If we further assume that our observations are independently drawn from this distribution, then this means that we can write the density function of $\hat X_{\theta}$’s distribution as

\[\prod_{q=1}^{37}\mathcal{N}(X(q),\sigma^2) = \prod_{q=1}^{37}\frac{1}{\sqrt{2\pi\sigma^2}}\exp\left(-\frac{1}{2\sigma^2}(\hat X_{\theta}(q)-X(q))^2\right).\]

By finding the value for our model parameter $\theta$ which maximises this value we’re thus effectively maximising the probability of our model being correct, which is what we want! This is called maximum likelihood estimation, where the above expression is our likelihood function in this case.

The exponentials are a bit annoying to deal with, so instead of dealing with the above expression we’ll apply a logarithmic transform and we wind up with the log-likelihood function

\[\sum_{q=1}^{37}\frac{1}{\sqrt{2\pi\sigma^2}}-\frac{1}{2\sigma^2}(\hat X_{\theta}(q)-X(q))^2.\]

As the logarithm is strictly increasing our job is equivalent to maximising this new expression, and as we’re maximising with respect to $\theta$ we can ignore the constants. If we also flip the sign then we’re left with the job to minimise

\[\sum_{q=1}^{37}(\hat X_{\theta}(q)-X(q))^2,\]
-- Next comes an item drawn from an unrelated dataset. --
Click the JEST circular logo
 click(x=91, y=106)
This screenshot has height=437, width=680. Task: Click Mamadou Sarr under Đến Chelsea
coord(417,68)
which is exactly the squared error! This shows that

Minimising mean squared error is equivalent to maximising likelihood, assuming that our errors are normally distributed.

Cross entropy

The story about cross entropy turns out to be surprisingly similar to the squared error. To see this, recall the notion of expected value of a random variable:

\[EX := \int xp(x)d\mu,\]

where $p(x)$ is the density function of $X$’s distribution. If we assume that our probability space is ${1,2,\dots,n}$ with $\mu$ being the discrete probability measure, then the expectation is simply the average:

\[EX = \sum_{k=1}^n p(k)X(k) = \frac{1}{n}\sum_{k=1}^nX(k).\]

With this is mind, we can rewrite the mean squared error as $E[(X-\hat X_\theta)^2]$, i.e. when we’re minimising the squared error then we’re reducing the expected value of the squared distance between our predictions and the true values.

Here I was taking $\mu$ to be the discrete probability measure, giving equal probabilities to all the $n$ outcomes. In the mean squared case this translates to giving equal weight to the squared differences throughout all quarters: whether our prediction is wrong in the beginning of 2015 or end of 2018 doesn’t really matter to us.

But what if we’re dealing with a different distribution? When we’re dealing with classifications our true variable $X$ follows a probability distribution: If, say, 25% of the values are true and the rest false, then $X$ follows the distribution with density function

\[p(k) = \left\{\begin{array}{ll}\tfrac{4}{n} & \text{if the $k$'th observation is true}\\ 0 & \text{otherwise}\end{array}\right.\]

and $1-X$ then follows the distribution with density function $1-p$. Using these facts, and letting $\text{supp}(X)$ stand for the support of $X$, meaning the values for which it is non-zero, we can now rewrite the cross entropy as

\[\begin{align} &-\frac{1}{n}\sum_{k=1}^n (X\log\hat{X}_\theta + (1-X)\log(1-\hat{X}_\theta))\\ =& -\frac{1}{|\text{supp}(X)|}\sum_{k=1}^n X\log\hat{X}_\theta - \frac{1}{|\text{supp}(1-X)|}\sum_{k=1}^n(1-X)\log(1-\hat{X}_\theta)\\ =& -\frac{4}{n}\sum_{k=1}^n X\log\hat{X}_\theta - \frac{4}{3n}\sum_{k=1}^n (1-X)\log(1-\hat{X}_\theta)\\ =& -E[\log\hat{X}_\theta] - E[\log(1-\hat{X}_\theta)], \end{align}\]

which is precisely the two (negative) log-likehood functions corresponding to our two classes! This means that, just as before, minimising the cross entropy between the true variable $X$ and the predicted variable $\hat X_\theta$ is equivalent to maximising the likelihood that the predicted variable follow the two distributions of the true variable, corresponding to the two classes. The case with more than two classes is completely analogous, we’ll just end up with more distributions.

So there you go, it’s really all about maximum likelihood estimation!